Handwritten numeral recognition based on KNN algorithm

Posted by tekparasite on Tue, 23 Nov 2021 05:15:06 +0100

KNN nearest neighbor classification algorithm:

(nearest neighbor sampling) Proximity algorithm, or K-nearest neighbor (kNN) classification algorithm, is one of the simplest methods in machine learning classification technology. The so-called k nearest neighbors means k nearest neighbors, which means that each sample can be represented by its nearest K neighbors.

It belongs to supervised learning with category mark, and KNN is inert learning. It is called memory based learning, also known as instance based learning. It has no obvious pre training process. After the program runs and loads the data into memory, it can be classified without training.

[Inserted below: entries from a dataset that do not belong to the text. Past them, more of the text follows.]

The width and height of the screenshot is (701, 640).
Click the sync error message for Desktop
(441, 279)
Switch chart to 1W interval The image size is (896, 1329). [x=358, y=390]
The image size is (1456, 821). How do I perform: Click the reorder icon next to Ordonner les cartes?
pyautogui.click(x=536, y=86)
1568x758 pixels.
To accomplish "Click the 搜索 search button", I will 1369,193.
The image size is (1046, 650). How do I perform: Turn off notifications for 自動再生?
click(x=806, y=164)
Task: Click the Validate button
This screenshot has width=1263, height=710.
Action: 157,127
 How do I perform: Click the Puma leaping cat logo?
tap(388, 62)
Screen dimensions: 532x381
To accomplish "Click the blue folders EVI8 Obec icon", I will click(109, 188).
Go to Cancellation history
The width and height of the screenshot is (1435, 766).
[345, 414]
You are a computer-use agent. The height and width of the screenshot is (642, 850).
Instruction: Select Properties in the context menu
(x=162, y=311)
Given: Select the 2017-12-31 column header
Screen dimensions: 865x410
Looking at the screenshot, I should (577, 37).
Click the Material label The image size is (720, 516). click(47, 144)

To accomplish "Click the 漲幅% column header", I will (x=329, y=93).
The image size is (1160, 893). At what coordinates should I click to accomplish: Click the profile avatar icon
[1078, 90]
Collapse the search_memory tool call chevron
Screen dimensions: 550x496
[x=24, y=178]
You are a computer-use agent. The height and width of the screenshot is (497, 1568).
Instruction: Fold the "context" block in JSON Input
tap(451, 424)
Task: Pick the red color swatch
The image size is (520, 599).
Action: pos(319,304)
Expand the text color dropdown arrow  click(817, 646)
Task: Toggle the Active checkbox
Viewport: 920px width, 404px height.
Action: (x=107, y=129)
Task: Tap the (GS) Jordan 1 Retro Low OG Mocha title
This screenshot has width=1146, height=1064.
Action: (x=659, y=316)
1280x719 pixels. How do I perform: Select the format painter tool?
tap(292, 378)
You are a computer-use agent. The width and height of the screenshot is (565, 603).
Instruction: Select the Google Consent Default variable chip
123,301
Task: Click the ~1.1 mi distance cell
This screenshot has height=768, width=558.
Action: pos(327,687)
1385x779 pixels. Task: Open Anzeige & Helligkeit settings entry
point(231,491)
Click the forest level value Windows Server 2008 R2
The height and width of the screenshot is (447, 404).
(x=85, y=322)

Algorithm implementation: 1. Calculate the distance between each sample point and the test point 2. Select the nearest K samples and obtain their label s 3. Then find the label with the largest number in the K samples and return the label

The essence of KNN is based on a method of data statistics.

The following is the application of KNN case: handwritten numeral recognition. My case here is in text format. There are no picture conversion steps. Material model: (source code + material will be pasted with githup link at the end)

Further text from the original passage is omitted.